Выбрать главу

   Милая публика, не будучи в состоянии различить, где начинается вина актера в неудаче пьесы, где -- вина автора, освистывает актера. Дайте мне гениального актера, который бы сумел сделать живыми пьесы X., например! А выхода нет как нет. Будем же зарабатывать наш хлеб, позорно профанируя искусство, будем брать деньги за свой срам -- хоть дети наши сыты будут... По счастию, хоть изредка, но встретишь роль по душе, облюбуешь ее и сыграешь для собственного удовольствия и той небольшой кучки ценителей, которые все-таки бывают в театре. Этим надо дорожить и удовольствоваться.

   А в сущности, к чему и тебе все это? Не все ли равно тебе, как живет актер? Ты идешь в театр не для размышлений о том, как работают актеры. И отлично: нам хлеба -- вам зрелищ... Милый мой бенгали! За что я пишу тебе все это? Разве ты виновата, что я не сплю и что у меня нога болит? Прости, не сердись, мой райский птенчик... До боли целую твою белокурую головку и зеленые глаза и люблю, люблю тебя. Твой К.".

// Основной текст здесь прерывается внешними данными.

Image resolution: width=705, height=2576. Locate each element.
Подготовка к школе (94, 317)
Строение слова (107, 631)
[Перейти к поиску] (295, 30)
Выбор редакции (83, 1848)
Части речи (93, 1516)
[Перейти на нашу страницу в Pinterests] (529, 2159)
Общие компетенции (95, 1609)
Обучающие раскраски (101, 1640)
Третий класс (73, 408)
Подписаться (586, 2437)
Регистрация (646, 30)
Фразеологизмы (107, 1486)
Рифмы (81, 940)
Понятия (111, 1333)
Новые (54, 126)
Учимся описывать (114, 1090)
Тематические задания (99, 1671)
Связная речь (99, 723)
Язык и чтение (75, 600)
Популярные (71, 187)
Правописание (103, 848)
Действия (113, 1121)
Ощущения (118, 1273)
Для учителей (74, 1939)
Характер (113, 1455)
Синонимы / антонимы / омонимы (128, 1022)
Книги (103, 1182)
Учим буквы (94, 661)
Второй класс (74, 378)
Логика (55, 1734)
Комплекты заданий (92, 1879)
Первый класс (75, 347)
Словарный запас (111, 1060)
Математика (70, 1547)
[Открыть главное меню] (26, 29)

   Это письмо, может быть, было для меня еще дороже, чем его письма, полные одной ласки... За нашу переписку мы как-то еще ближе узнали друг друга. Он приехал опять -- совсем близкий, дорогой. Все свободное время он проводил у меня... Тут, между прочим, я познакомилась с покойным Владимиром Николаевичем Давыдовым, бывшим уже знаменитым артистом. К.С. привел его ко мне, Давыдов был очарователен, рассказывал массу интересного, взял у К.С. гитару и, шутя, сказал: "Мы вам устроим состязание певцов". Он очень славно пел, вернее, говорил русские песенки, но, конечно, хотя как актер он был выше К.С., но до его пения ему было, как до звезды небесной, далеко. Я своего предпочтения не скрывала, а Вл. Ник. не сердился, -- он понял, как стоят дела, и со слегка грустной усмешкой говорил мне, как он завидует своему другу. Сам он тогда был влюблен в артистку Александрийского театра М-ну, в те времена -- стройную, элегантную девушку, слегка английской складки. Он намекнул на свои переживания и выражал сожаление, что не может вызвать в ней ответа. Я ему сказала, что, верно, он не очень хочет этого, что сильное желание все побеждает.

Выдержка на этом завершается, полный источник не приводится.